Not all structure beautiful, nor all beauty structural.
An artist may be kept true to his style either by ignorance of all others or by love of his own. This fidelity is a condition of progress. When he has learned to appreciate whatever is æsthetically appreciable in his problem, he can go on to refine his construction, to ennoble, and finally to decorate it. As fish, flesh, and fowl have specific forms, each more or less beautiful and adorned, so every necessary structure has its specific character and its essential associations. Taking his cue from these, an artist may experiment freely; he may emphasise the structure in the classic manner and turn its lines into ornament, adding only what may help to complete and unite its suggestions. This puritanism in design is rightly commended, but its opposite may be admirable too. We may admit that nudity is the right garment for the gods, but it would hardly serve the interests of beauty to legislate that all mortals should always go naked. The veil that conceals natural imperfections may have a perfection of its own. Maxims in art are pernicious; beauty is here the only commandment. And beauty is a free natural gift. When it has appeared, we may perceive that its influence is rational, since it both expresses and fosters a harmony of impressions and impulses in the soul; but to take any mechanism whatever, and merely because it is actual or necessary to insist that it is worth exhibiting, and that by divine decree it shall be pronounced beautiful, is to be quite at sea in moral philosophy.

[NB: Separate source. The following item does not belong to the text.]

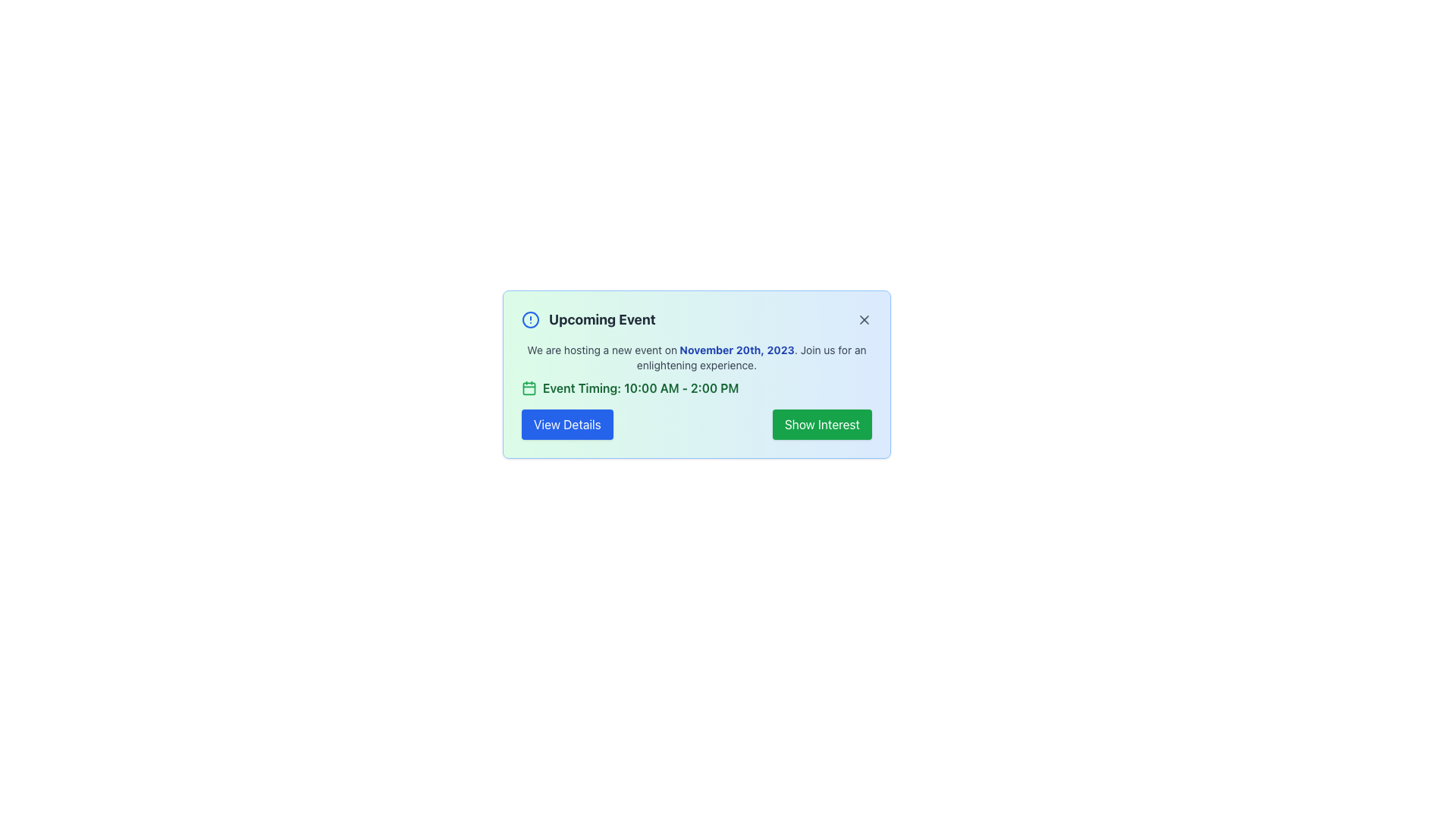 The height and width of the screenshot is (819, 1456). I want to click on the event timing icon located directly to the left of the text 'Event Timing: 10:00 AM - 2:00 PM', so click(529, 388).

Beauty is adventitious, occasional, incidental, in human products no less than in nature. Works of art are automatic figments which nature fashions through man. It is impossible they should be wholly beautiful, as it is impossible that they should offer no foothold or seed-plot for beauty at all. Beauty is everywhere potential and in a way pervasive because existence itself presupposes a modicum of harmony, first within the thing and then between the thing and its environment. Of this environment the observer’s senses are in this case an important part. Man can with difficulty maintain senses quite out of key with the stimuli furnished by the outer world. They would then be useless burdens to his organism. On the other side, even artificial structures must be somehow geometrical or proportional, because only such structures hold physically together. Objects that are to be esteemed by man must further possess or acquire some function in his economy; otherwise they would not be noticed nor be so defined as to be recognisable. Out of these physical necessities beauty may grow; but an adjustment must first take place between the material stimulus and the sense it affects. Beauty is something spiritual and, being such, it rests not on the material constitution of each existence taken apart, but on their conspiring ideally together, so that each furthers the other’s endeavour. Structure by itself is no more beautiful than existence by itself is good. They are only potentialities or conditions of excellence.